Since interest is not necessary operationally, as Edison and Ford point out, it is a subsidy. Who gets that subsidy and why should they get it rather than using that amount of funding for other purposes, like more infrastructure that benefits the everyone as a public good?

It might be argued that not issuing bonds is inflationary. But as Thomas Edison points out, anticipating the MMT economists on this, the interest-bearing government securities are also negotiable and are used for temporary safe storage as well as using large sums around conveniently. The MMT economists also point out that they are the best form of collateral and therefore function as near money, especially short terms bills. Therefore, issuance of government securities has little bearing on inflation.

The other argument is that a large economy needs safe assets and it is a public purpose to provide them. But, as Chris Cook points out, this could be done with consols rather than bonds, consols acting in the same fashion as stock, i.e., equity rather than debt.

62 comments:

Anonymous said...

If the central bank is paying interest on reserve balances, then money that is spent into the economy earns government interest anyway.

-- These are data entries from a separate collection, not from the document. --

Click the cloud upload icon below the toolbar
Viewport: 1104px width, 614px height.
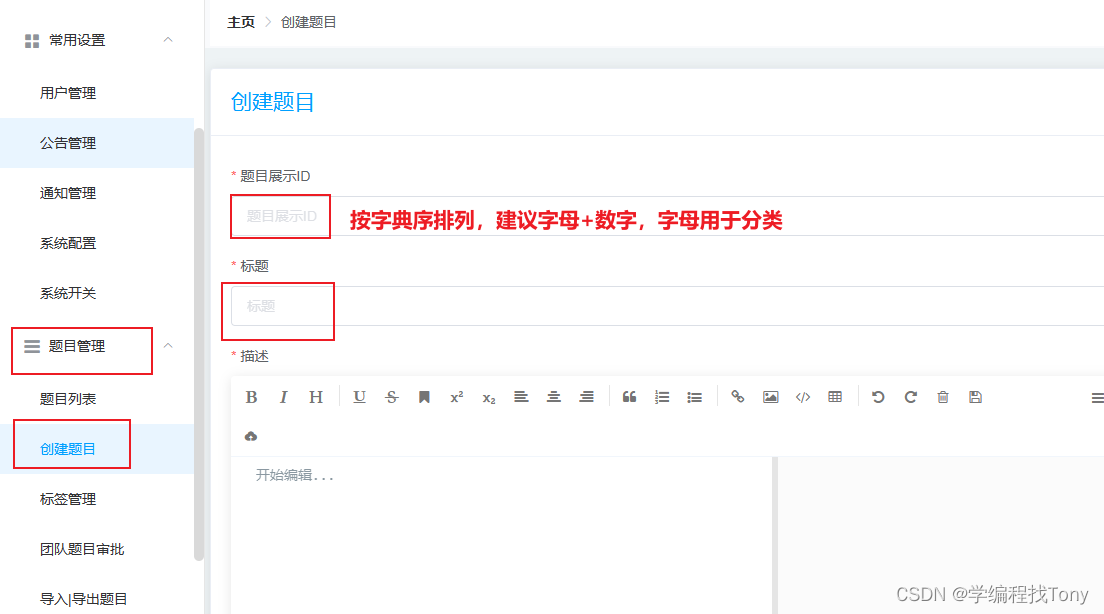(251, 435)
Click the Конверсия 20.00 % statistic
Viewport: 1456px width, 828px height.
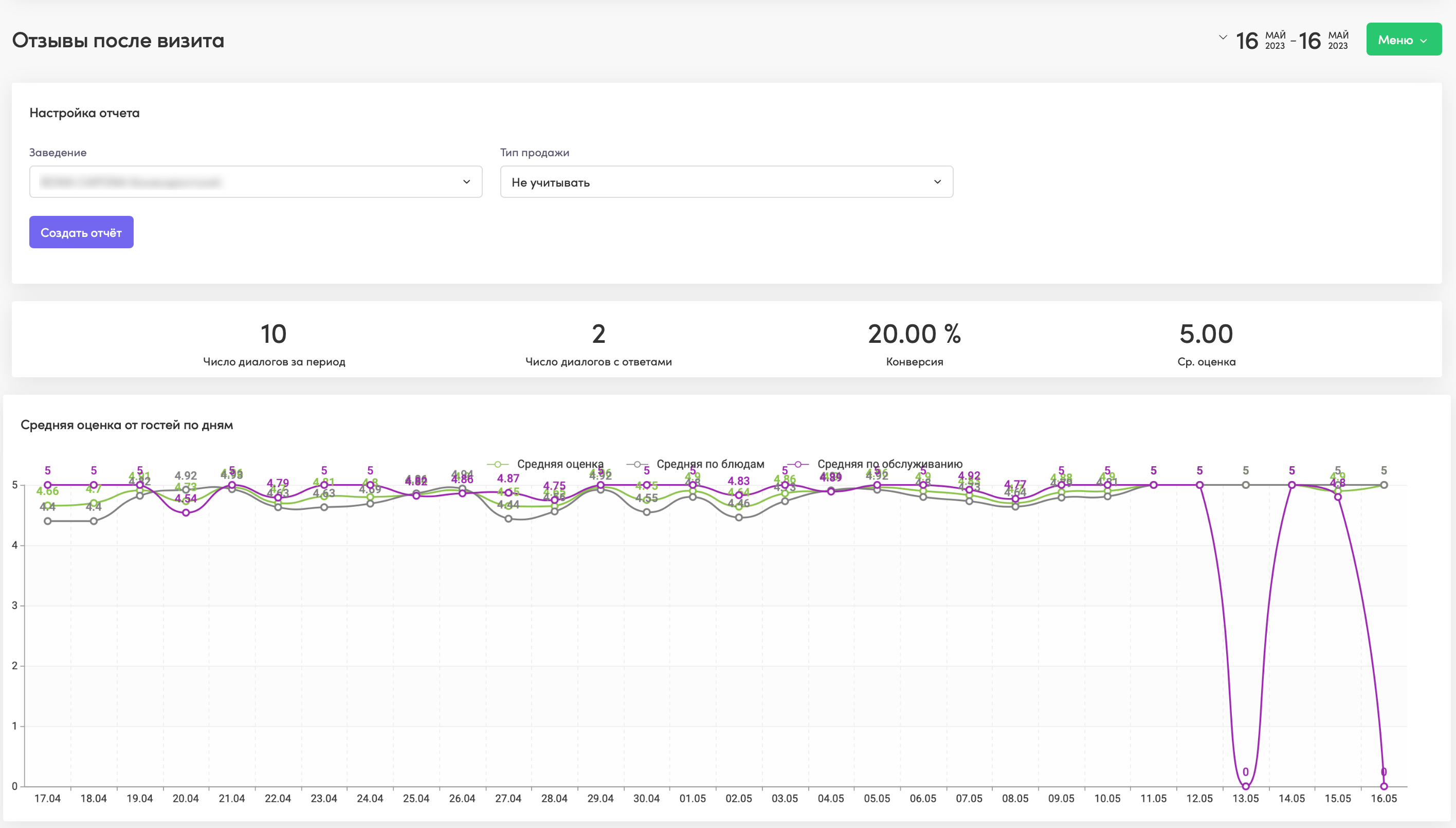point(915,343)
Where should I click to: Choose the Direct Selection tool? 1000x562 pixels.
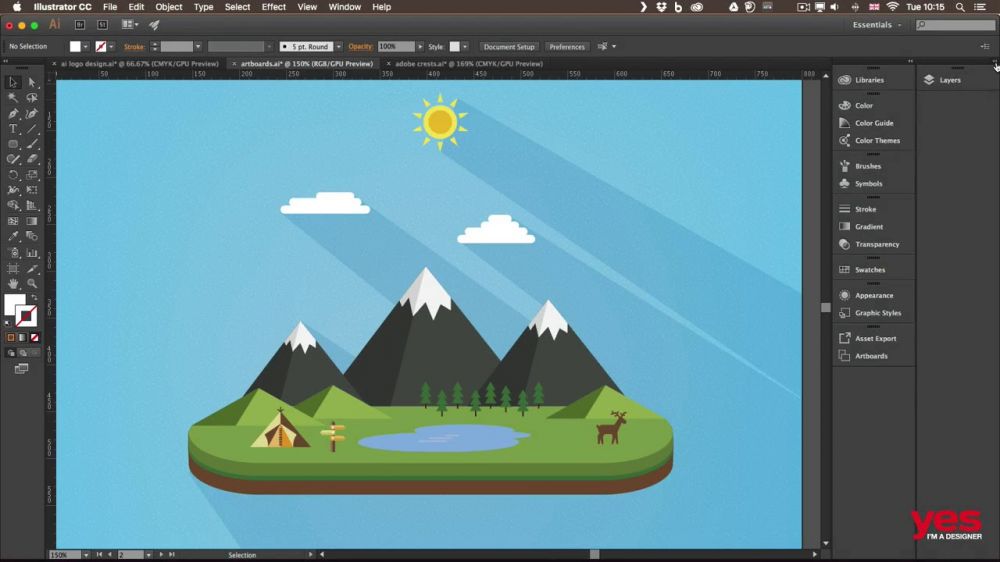click(32, 83)
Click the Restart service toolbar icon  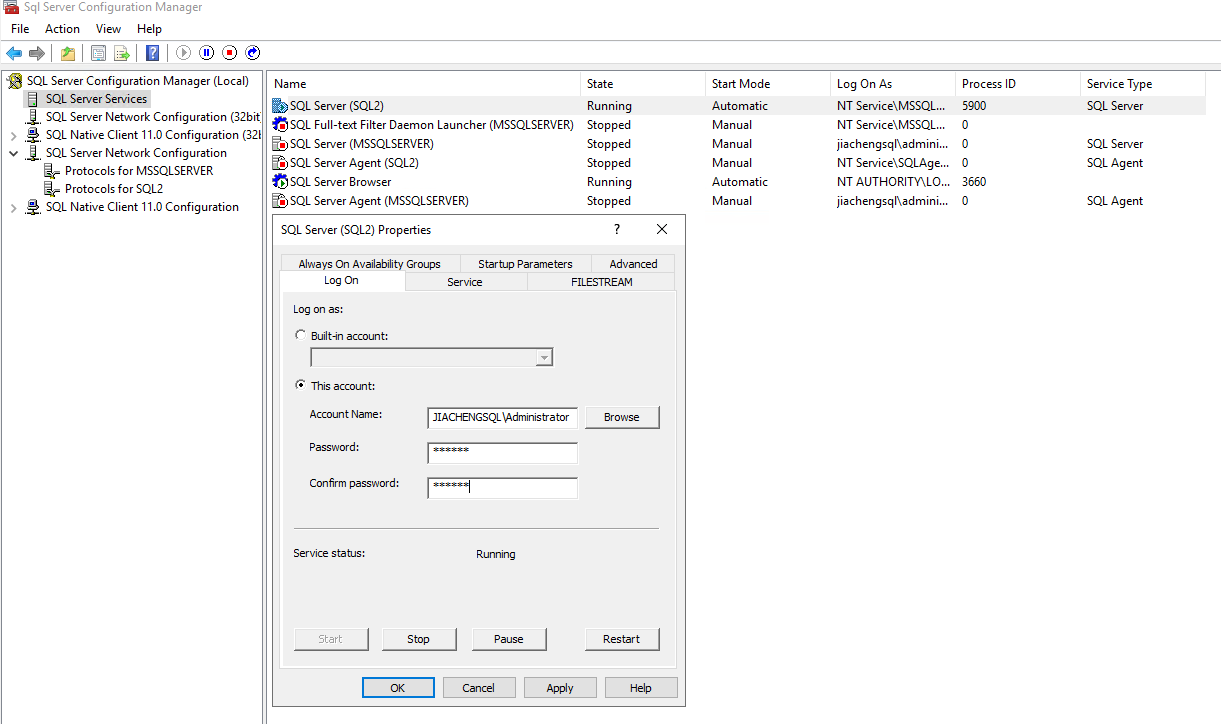(x=253, y=53)
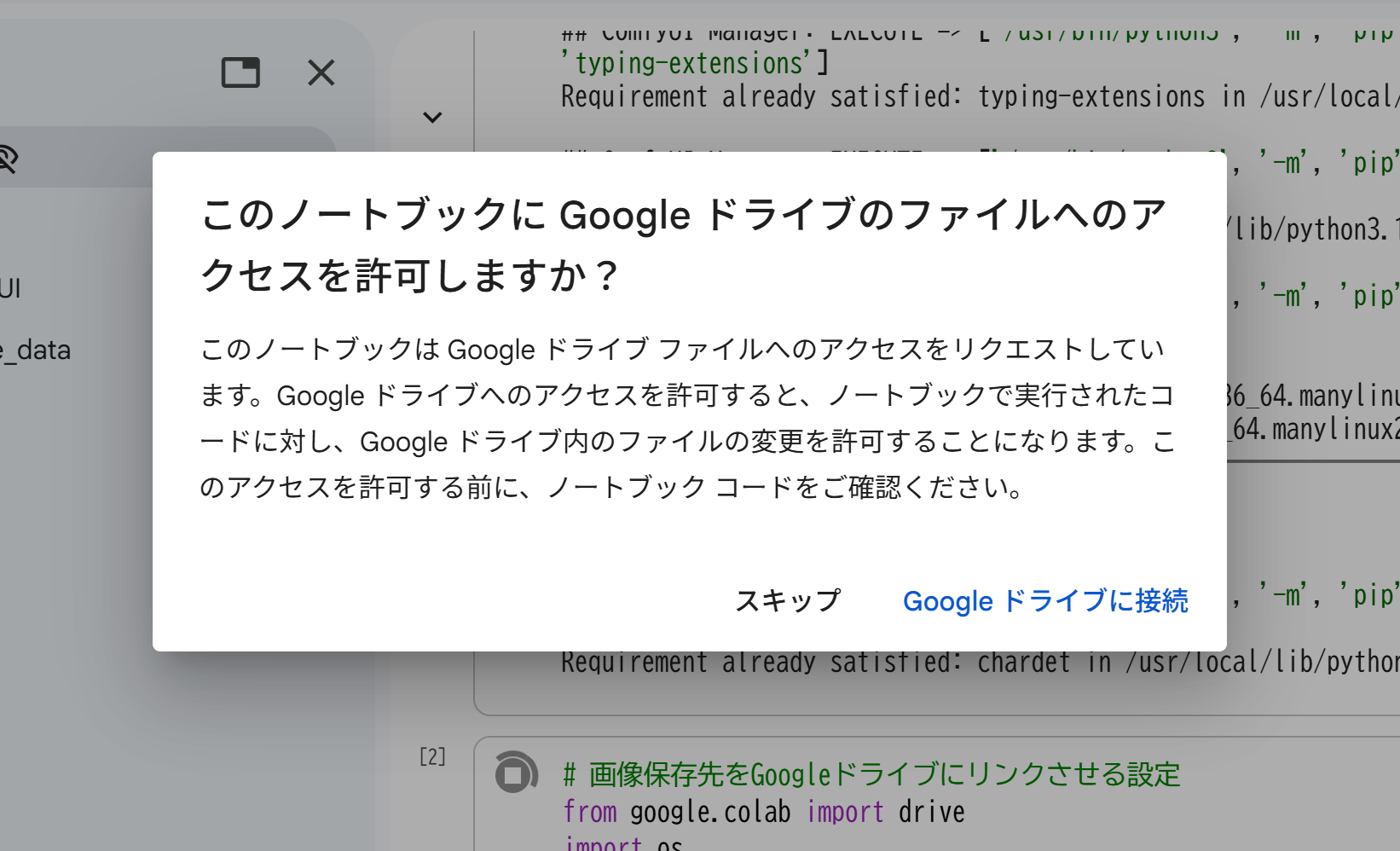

If people want to get over all of their various USG debt servicing fears, then why not pass a law requiring the Fed to work with the Treasury to maintain a specified interest rate ceiling on government debt. Then get rid of the debt ceiling.

Unknown said...

The other argument is that a large economy needs safe assets and it is a public purpose to provide them. Tom Hickey

That's "welfare for the rich" and is hypocritical besides in that it fosters the illusion that the rich are benefiting the government instead of vice-versa.

Welfare should, of course, be limited to only those who need it and that would include people whose purely private investments have proven to be inadequate for a decent retirement.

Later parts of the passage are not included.